Pinokyo, Kiraz adında usta tarafından sıradan bir odun olarak bulunur. Kiraz Usta konuşan kütüğü bulunca hayretler içinde kalır. Bu yüzden arkadaşı Gepetto Usta, kendisinden kütük isteyince hiç düşünmeden hem ağlayan hem gülen kütüğü ona verir.

Gepetto Usta, bu konuşan kütükten bir kukla yapar. Adını da Pinokyo koyar. Pinokyo yaramazlıklarıyla babası Gepetto Usta’yı çok üzse de bir gün gerçek çocuk olmayı başarır.

Hansel ve Gretel

Jacob Grimmm ve Wilhelm Grimmm tanınmış iki Alman masal yazarıdır. Kısaca Grimmm Kardeşler olarak anılırlar. Jacob Grimmm (1785-1863), Wilhelm Grimmm (1786-1859).

Grimm Kardeşler’e ait bu masalın, açlık nedeniyle meydana gelen gerçek terk edilme vakalarından esinlenerek ortaya çıktığı öne sürülmektedir.

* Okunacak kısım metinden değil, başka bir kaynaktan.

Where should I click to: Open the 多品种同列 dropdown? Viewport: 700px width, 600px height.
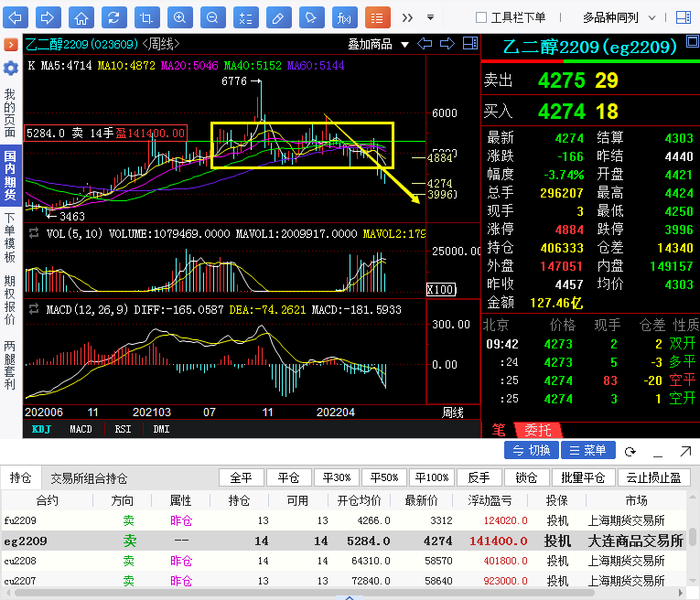click(x=620, y=17)
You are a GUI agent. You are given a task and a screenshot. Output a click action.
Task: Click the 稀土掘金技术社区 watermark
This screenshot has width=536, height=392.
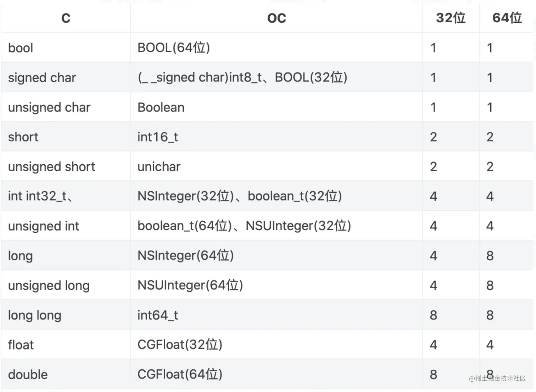[x=497, y=378]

Hansel ve Gretel, fakir bir oduncunun çocuklarıdır. Oduncunun karısı, Hansel ve Gretel’in üvey annesidir. Oduncunun karısı aç kalmaktan korktuğu için eşini çocukları ormana götürüp bırakmaya razı eder. Planı duyan Hansel ve Gretel, eve dönüş yolunu bulabilmek için beyaz çakıl taşları biriktirir. Üvey annesi, Hansel ile Gretel’in çakıl taşları takip ederek geri döndüğünü anlayınca çok sinirlenir. Üvey anne, oduncuyu tekrar ikna eder ve Hansel ile Gretel’i tekrar ormana bırakırlar. İki kardeşin bu defa yollara bıraktığı kuru ekmek kırıntısı maalesef işe yaramaz. Ekmek kırıntılarını, ormandaki hayvanlar yiyince, Hansel ve Gretel ormanın derinlerine doğru yol alır…

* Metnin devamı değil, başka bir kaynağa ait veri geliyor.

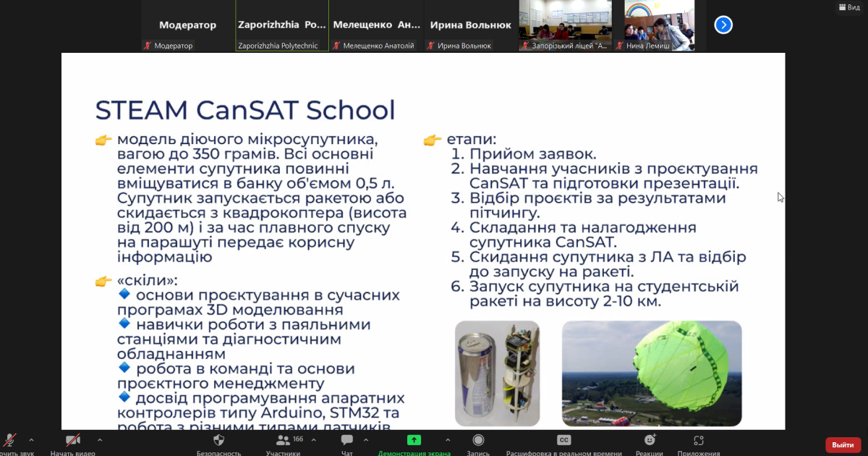Image resolution: width=868 pixels, height=456 pixels.
Task: Unmute the microphone in the toolbar
Action: click(10, 440)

Pamuk Prenses ve Yedi Cüceler

Grimm Kardeşler’e ait olan bu masalda da orman ve üvey anneye değinilir. Grimm Kardeşler, Hansel ve Gretel’de olduğu gibi bu masalda da yabancıların görünürdeki cömertliklerine aldanmamaları gerektiğini vurgulamaktadır.

Kraliçenin biri pencerenin önünde dikiş dikerken eline iğne batar. Kraliçe o anda “Teni pamuk kadar beyaz, dudakları kan damlası kadar kırmızı ve saçları kapkara olan bir kızım olsa” der.

Kraliçenin dileği yerine gelir. Bir kız dünyaya gelir, aynen annesisin istediği gibi… Kraliçe, bebeğinin adını “Pamuk Prenses” koyar. Kraliçenin hayatı bebeğine bakacak kadar yeterli değildir ve bir gün hayatını kaybeder. Kral zaman içerisinde yeniden evlenir. Kralın evlendiği kadın çok güzeldir ama maalesef çok kötü kalplidir. Bütün gün aynanın karşısına geçip, “Ayna ayna dile gel, söyle bana kim daha güzel” diye sorar. Ayna da ona “Bundan kuşku duyan var mıdır bilmem, tabi ki en güzel sizsiniz kraliçem.” der.

Günlerden bir gün ayna, kraliçenin bu sorusuna farklı bir yanıt verir. Kötü kalpli kraliçenin sorduğu soruya “Bunu nasıl söyleyeceğim bilemem ama Pamuk Prenses sizden güzel kraliçem” der. Bunun üzerine çok sinirlenen kraliçe hemen bir avcı bulur. Avcıya derki; “Pamuk Prensesi al ve ormana götür ve öldürüp yüreğini bana getir” der. Avcı, Pamuk Prensesi alır ve ormana götürür fakat öldürmeye kıyamaz. Pamuk Prenses, “Beni ormanda bırak, bir daha geri dönmem” diyince de adam prensesi öldürmekten vazgeçer. Onu öldürmek yerine, ormandaki bir hayvanın kalbini söker ve kraliçeye götürür.